О том, чтобы все узнали о броске копья, о чествовании героя и обмене щитами и другим оружием, позаботились соратники царя, чьими стараниями чудесные рассказы передавались из уст в уста. Таким образом солдаты, говоря современным языком, «получали мотивацию» перед походом. Александр в совершенстве владел искусством придавать своим поступкам характер символов. Он использовал их с той же целью, что и предсказатели. Не напрасно историки называли его «мастером очевидных действий». Предпринимаемое им не только становилось красивым жестом, но и указывало путь грядущих перемен. Когда, к примеру, он провозгласил в Илионе-Трое демократическую форму правления, это означало: и все другие греческие города Малой Азии скоро будут свободны. В подобных свершениях всегда было что-то жреческое, пророческое.
Александр верил в богов, но он верил и в то, что они носили в себе много «человеческого, слишком человеческого». Он полагался на дар своих ясновидящих, хотя не считал преступным иногда истолковывать пророчества по-своему. Он был глубоко убежден в своем божественном происхождении, однако, демонстрируя собственную независимость, при случае не упускал возможности поиздеваться над этим. Кто хочет понять Александра, должен знать, что религиозность и неверие, мифологизация и скепсис — эти противоположные ипостаси его мировосприятия — были переплетены так тесно, что часто очень трудно отделить одно от другого.

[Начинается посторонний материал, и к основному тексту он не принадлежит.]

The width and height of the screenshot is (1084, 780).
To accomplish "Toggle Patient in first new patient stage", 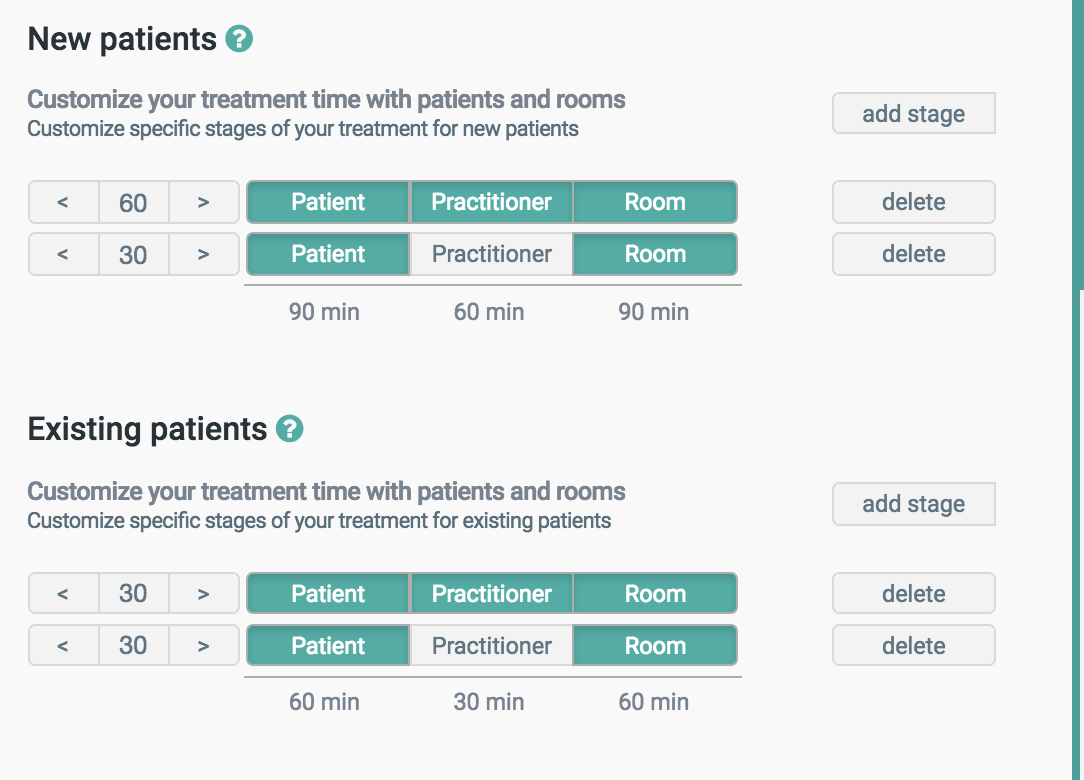I will tap(328, 202).
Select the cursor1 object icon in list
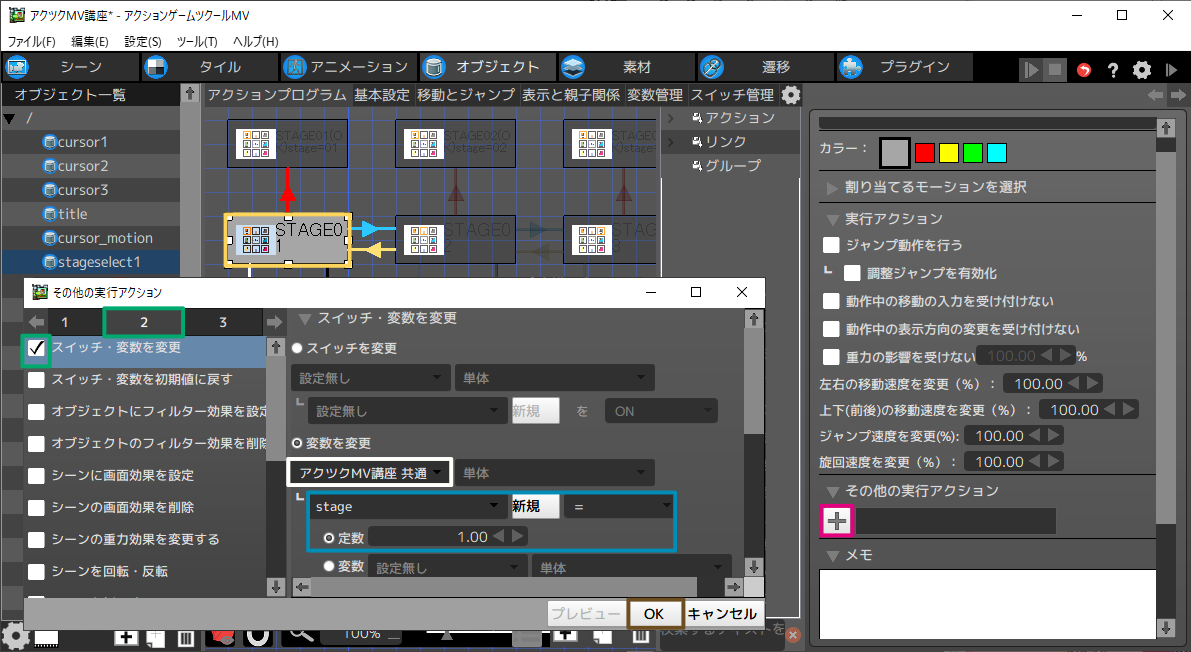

Так, «Илиада» являлась для него и поэтическим шедевром, и дневником войны одновременно. Аристотель написал к ней комментарии специально для Александра. На протяжении всего похода эта рукопись лежала вместе с кинжалом у него под подушкой. Люди, о которых повествовал Гомер, жили почти тысячу лет назад. Однако они не казались чужими: это были воины, которые собирались за царским столом после тяжелого дня, хвастали своими подвигами, напивались допьяна, внимали песням рапсодов, спорили, даже дрались… Это были герои, для которых храбрость являлась наивысшей добродетелью, а слава — желанной целью. Жить, подражая героям Гомера, считалось у македонской знати священным долгом. Идеалы, которые поэт ставил в центр внимания, были и ее идеалами. Пиршество Александра с его полководцами, придворными поэтами, философами могло бы быть застольем Агамемнона или Приама. И если царь о чем-то сожалел, то лишь о том, что у него нет Гомера, который бы увековечил его подвиги, а есть лишь Каллисфен (хотя он и был племянником Аристотеля).

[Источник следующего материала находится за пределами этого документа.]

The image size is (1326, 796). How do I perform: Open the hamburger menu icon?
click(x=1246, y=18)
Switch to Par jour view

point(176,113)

Но возвратимся к армии. Царь вел свои войска через Перкоты в Лампсак по равнине Адрастея. Они были в пути уже четыре дня, но не обнаружили и следов врага. Ничто не страшило Александра больше, чем то, что персы уклонялись от встречи, определенно увлекая его все дальше вглубь опустошенного, безлюдного пространства, чтобы потом отрезать путь к отступлению. Стратегией изматывания врага и лишения его возможности пополнить запасы продовольствия Фабий Кунктатор довел карфагенского полководца Ганнибала до отчаяния. Жертвой этой стратегии пал и Наполеон в России. На душе Александра стало бы еще тревожнее, если бы он знал, что самый способный военачальник противника именно это и задумал, а кроме всего прочего решил задействовать превосходящий флот, чтобы перенести войну на территорию Греции, склонить города-государства к переходу на свою сторону или принудить их к капитуляции.

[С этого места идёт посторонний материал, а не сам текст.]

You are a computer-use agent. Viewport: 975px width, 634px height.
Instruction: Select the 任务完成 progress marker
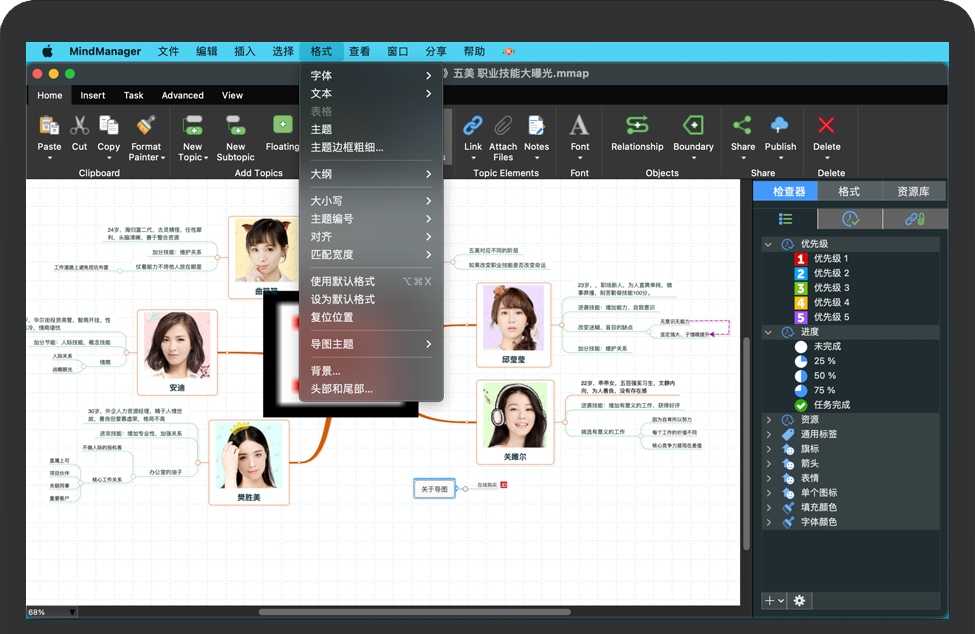[x=800, y=405]
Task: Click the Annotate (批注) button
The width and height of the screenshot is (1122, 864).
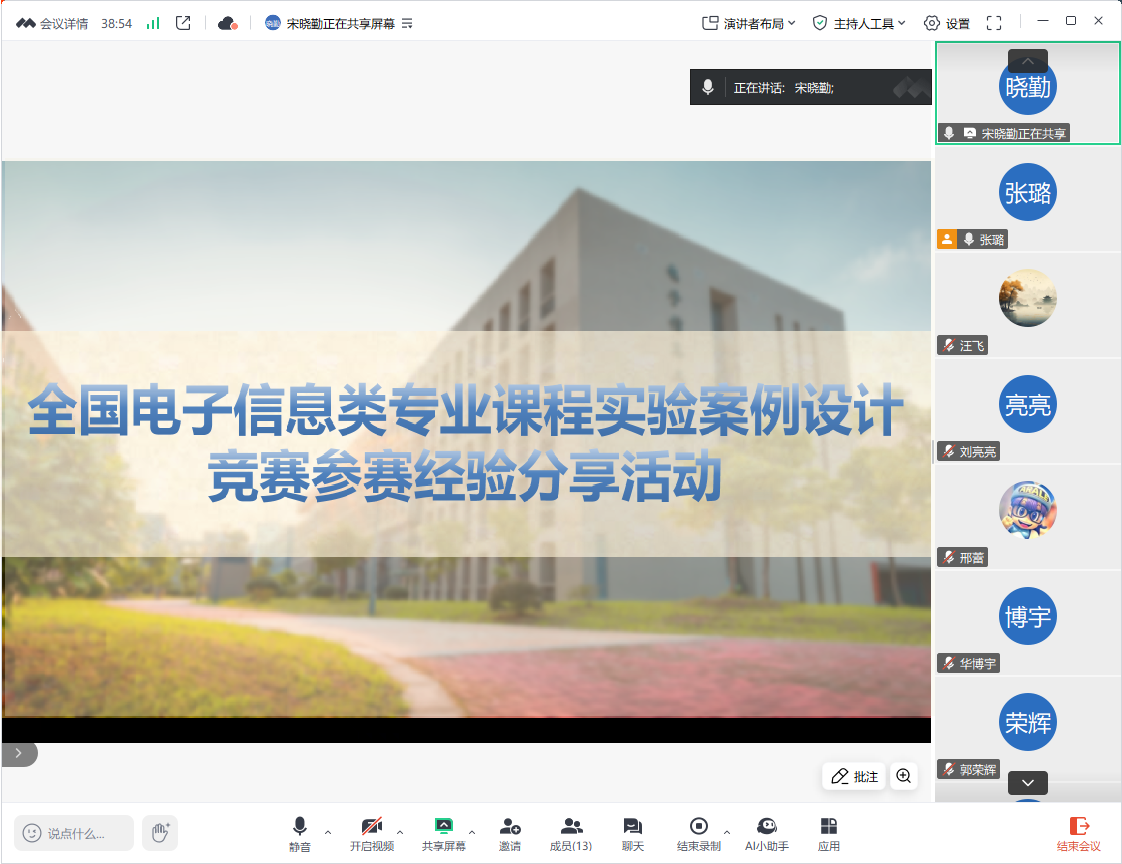Action: pyautogui.click(x=853, y=776)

Этого человека звали Мемнон; он был греком с Родоса, хорошо зарекомендовавшим себя на службе у персов. План разбить Александра без битвы, предотвращая малым злом большое, казавшийся и простым, и эффективным, подвергся на военном совете всеобщему осуждению. Слишком возомнил о себе этот человек, который не только был чужаком, но и втерся в доверие к Великому царю, размышляли сатрапы Лидии, Фригии, Каппадокии, Киликии. Ведь та земля, которую он хотел сжечь, была их землей, покрытой плодородными полями, цветущими садами, рыбными прудами, парками, девственными лесами, замками, крепостями, зажиточными селениями, богатыми городами. Они победят этого Александра, не жертвуя ни добром, ни подданными.
Они выстроились на западном берегу Граника — стремительно мчавшейся реки шириной около двадцати метров, которая, спускаясь с горы Ида, впадает в Мраморное море. Казалось, они заняли отличную позицию. С их стороны круто поднимался скользкий глинистый берег, с фланга защищало озеро. На шестые сутки после полудня появился Александр и тут же перестроил свои войска для наступления. Опытный Парменион возражал: ни один полководец не должен отправлять в бой обессилевших после марша в испепеляющий зной воинов, прежде чем не разобьет лагерь и не даст им отдых.